Selecting an amine to treat sour associated gas to a ¼ grain H2S per 100 SCF pipeline specification was one of many design challenges. It's easy to forget sometimes how far the gas processing industry has come in the last thirty years in terms of understanding the capabilities and limitations of various amines. At that time, process simulators were in their infancy and the extensive database of thermodynamic and kinetic properties for many amines that we take for granted today did not exist. The selection process that led to choosing Diglycolamine® or DGA is nicely described in an article by Huval and van de Venne1. Their paper mentions a concern that DGA would be prone to co-absorption of heavy hydrocarbons and that this could lead to poor sulphur product quality. It also describes how fuel gas spargers were installed in the bottom of the rich amine flash drum to mitigate this. Because of its other advantages though, primarily the ability to treat sour gas at high temperatures, it was selected for the Master Gas System.

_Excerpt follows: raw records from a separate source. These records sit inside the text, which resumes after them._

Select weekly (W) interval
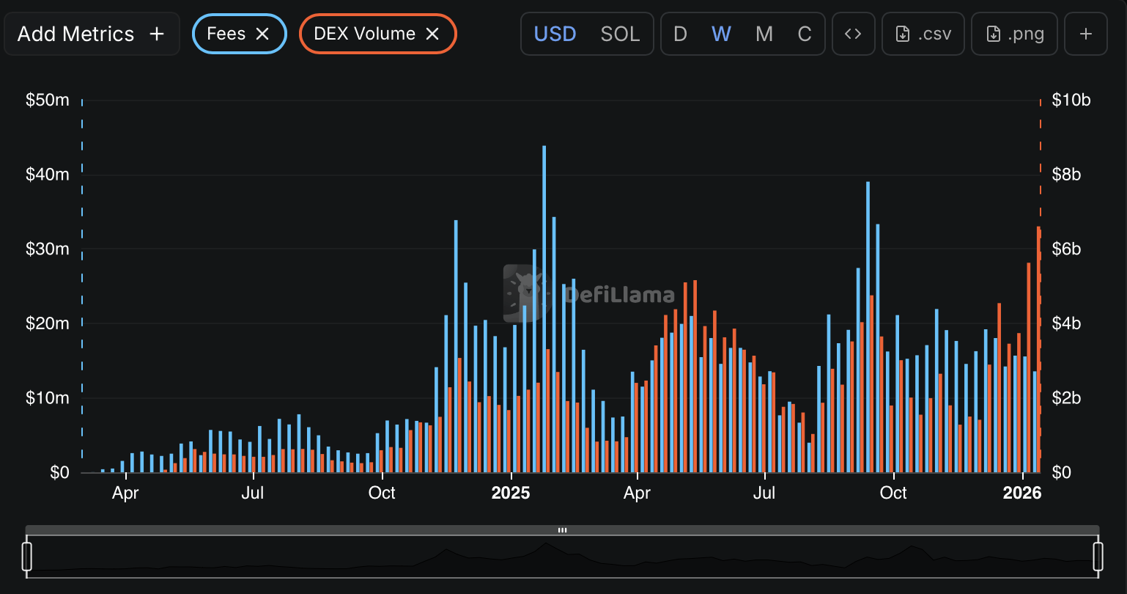 point(721,34)
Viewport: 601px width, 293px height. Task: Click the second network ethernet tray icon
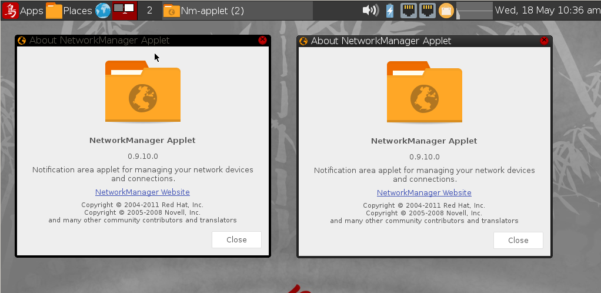[x=428, y=11]
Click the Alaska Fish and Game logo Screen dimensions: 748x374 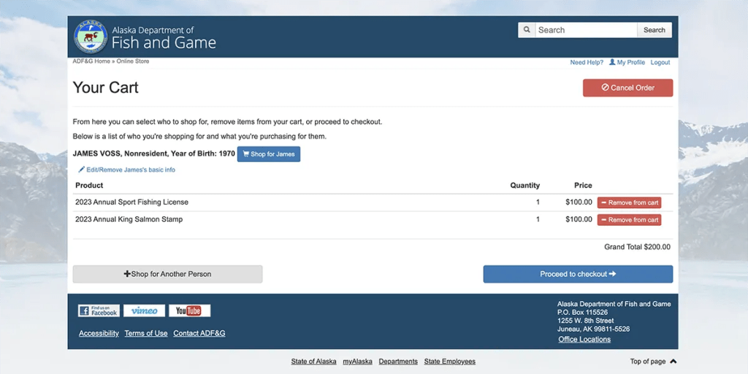tap(91, 37)
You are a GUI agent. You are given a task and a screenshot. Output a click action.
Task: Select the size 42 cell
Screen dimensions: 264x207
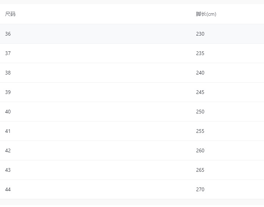coord(8,150)
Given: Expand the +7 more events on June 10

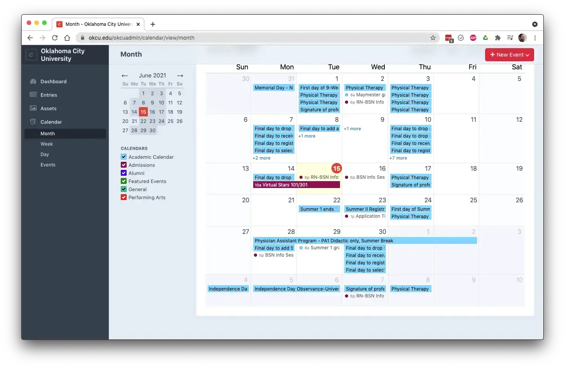Looking at the screenshot, I should click(398, 158).
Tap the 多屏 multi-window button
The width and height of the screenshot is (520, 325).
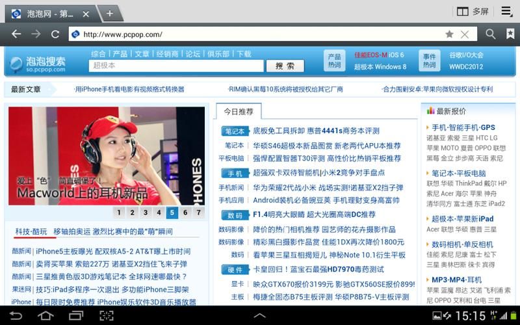pyautogui.click(x=473, y=12)
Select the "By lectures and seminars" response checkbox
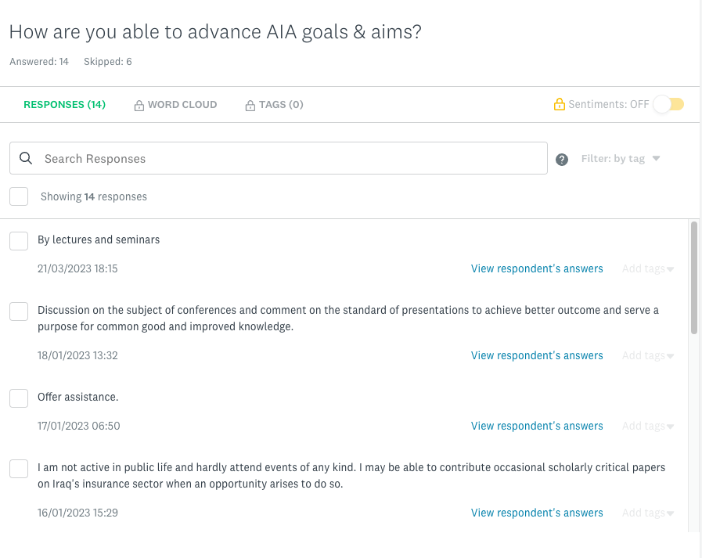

Because DGA removes essentially all H2S and CO2 from treated gas, the H2S:CO2 ratio in acid gas is determined by the ratio of these components in the sour gas. At Saudi Aramco's Shedgum and 'Uthmaniyah gas plants, this results in an acid gas composition that ranges between 17% and 30% H2S. For these low levels of H2S, a reaction furnace bypass is necessary even after preheating the air and acid gas in fired preheat furnaces. About half the acid gas bypasses the furnace. Hydrocarbons co-absorbed by the DGA solution and transferred to the acid gas make their way via the bypass to Claus catalyst in the converters (Figure 1).